G.R. No. L-483 | December 31, 1902

DAMIAN HERMITAÑO, plaintiff-appellee,
MARCELINO CLARITO, defendant-appellant.

Manuel Torres, for appellant.
Fermin Mariano, for appellee.


The plaintiff alleges that the municipality of Carmona conveyed to him on December 4, 1897, a certain piece of land, the property of the township, in payment or remuneration of certain services rendered by him in the years 1895 and 1896; that since that time he had quiet and peaceable possession of said lands as owner thereof until the 28th day of April, 1900, on which date the defendant, as local president at that time of the said town, without authority to do so, ousted him from his possession, and notified the tenants of the land that from that date henceforth they were to recognize him, the said defendant, as owner of the lands, in his capacity as president of the town. Upon these facts, and availing himself of the action of restitutory interdict, the plaintiff prayed the court that he be restored to the possession of the land from which he had been ousted and that the defendant be condemned to the payment of damages and to the costs of the action. The complaint was filed on the 17th of April, 1901, and contained a description of the land in question as to its area, location, and boundaries.

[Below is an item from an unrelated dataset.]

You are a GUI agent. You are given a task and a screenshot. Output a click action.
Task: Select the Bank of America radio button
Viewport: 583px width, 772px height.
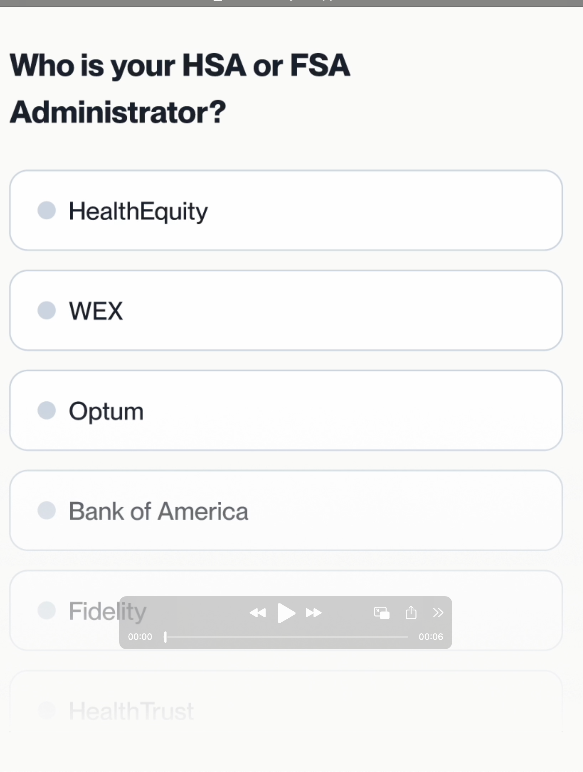[x=47, y=510]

The action having been prosecuted through its various stages, the Court of First Instance entered judgment in favor of the plaintiff, granting him the relief prayed for by restitutory interdict, together with other relief proper in the premises, against which judgment the defendant appealed to this court.

Four witnesses testified for the plaintiff in the preliminary investigation, and three witnesses testified at the trial, all seven having unanimously affirmed that the facts related in the complaint are true, both with respect to the quiet and peaceable possession of the plaintiff and with respect to the ouster by the defendant. Two of them expressly stated that the latter had been in possession of the land since the date on which he made demand upon the tenants as municipal president of Carmona to attorn to him as the owner of the land, and to deal with him in all matters concerning expenses and seed for the cultivation thereof. The fact that three of these witnesses were unable to recall the exact date of the ouster — affirming, however, that it took place some time in the month of April, 1900 — does not diminish the probatory force of their testimony for the purpose of proving the facts upon which the complaint is based, because, considering this testimony in relation with that of the other witnesses, who affirmed that the ouster was effected on the 28th of the said month of April, we can not fail to conclude that this date has sufficiently been proven, by reason of the fact that all the witnesses refer to the same act, the testimony of each serving to corroborate that of the others.

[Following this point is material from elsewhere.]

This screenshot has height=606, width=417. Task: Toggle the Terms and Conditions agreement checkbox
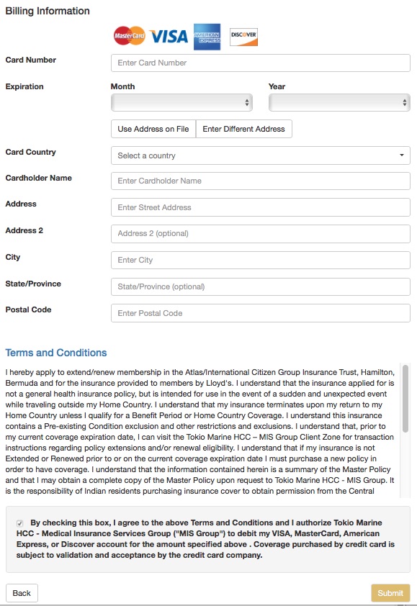(19, 523)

The conveyance of the land in question by the municipality of Carmona to the defendant has also been proven by a certified document (p. 54 of the record), which also contributes to give greater strength, although indirectly, to the grounds of the complaint, inasmuch as it demonstrates the origin of the possession alleged by the plaintiff to have been enjoyed by him.

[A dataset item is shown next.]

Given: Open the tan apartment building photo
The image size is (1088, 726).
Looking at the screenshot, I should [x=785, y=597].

The defendant does not deny the facts alleged in the complaint, but, on the contrary, admits their truth by his statement (p. 27) that the act which occasioned the ouster (these are his own words) took place on the 1st of April, 1900. It was for the same reason, doubtless, that he offered no evidence whatsoever to offset that of the plaintiff with respect to the fact of the former’s possession of the land and the ouster by the defendant.

The only thing to which the defendant did not agree with respect to this point is the date on which the ouster took place. This he asserts occurred on the 1st day of April, 1900, and not on the 28th, as asserted by the plaintiff.

If the true date were the first mentioned, the result would be that when the complaint was filed, on the 17th of April, 1901, more than one year had expired since the date of the ouster, in which case the action for the recovery of the possession by means of restitutory interdict would have been barred by the statute of limitations, and consequently the complaint would have been dismissed, in accordance with the provisions of article 1635 of the Code of Civil Procedure. Such, in effect, is the defense upon which the defendant principally relies to destroy the action instituted by the complaint.

For the purpose of proving that the ouster took place on the 1st of April, 1900, the defendant filed a certified copy (p. 50) of a resolution passed on that date by the municipal council of Carmona, establishing a new system for the cultivation of the town commons, which, under a long-established custom, to use the words of the resolution, was ceded in usufruct to the members of the municipal council of the town for the period of their incumbency of that office. It was doubtless intended to show by this that the plaintiff was deprived of his possession by virtue of this resolution, and on the same date of its passage, which, however, has certainly not been proven in any way in the course of the trial.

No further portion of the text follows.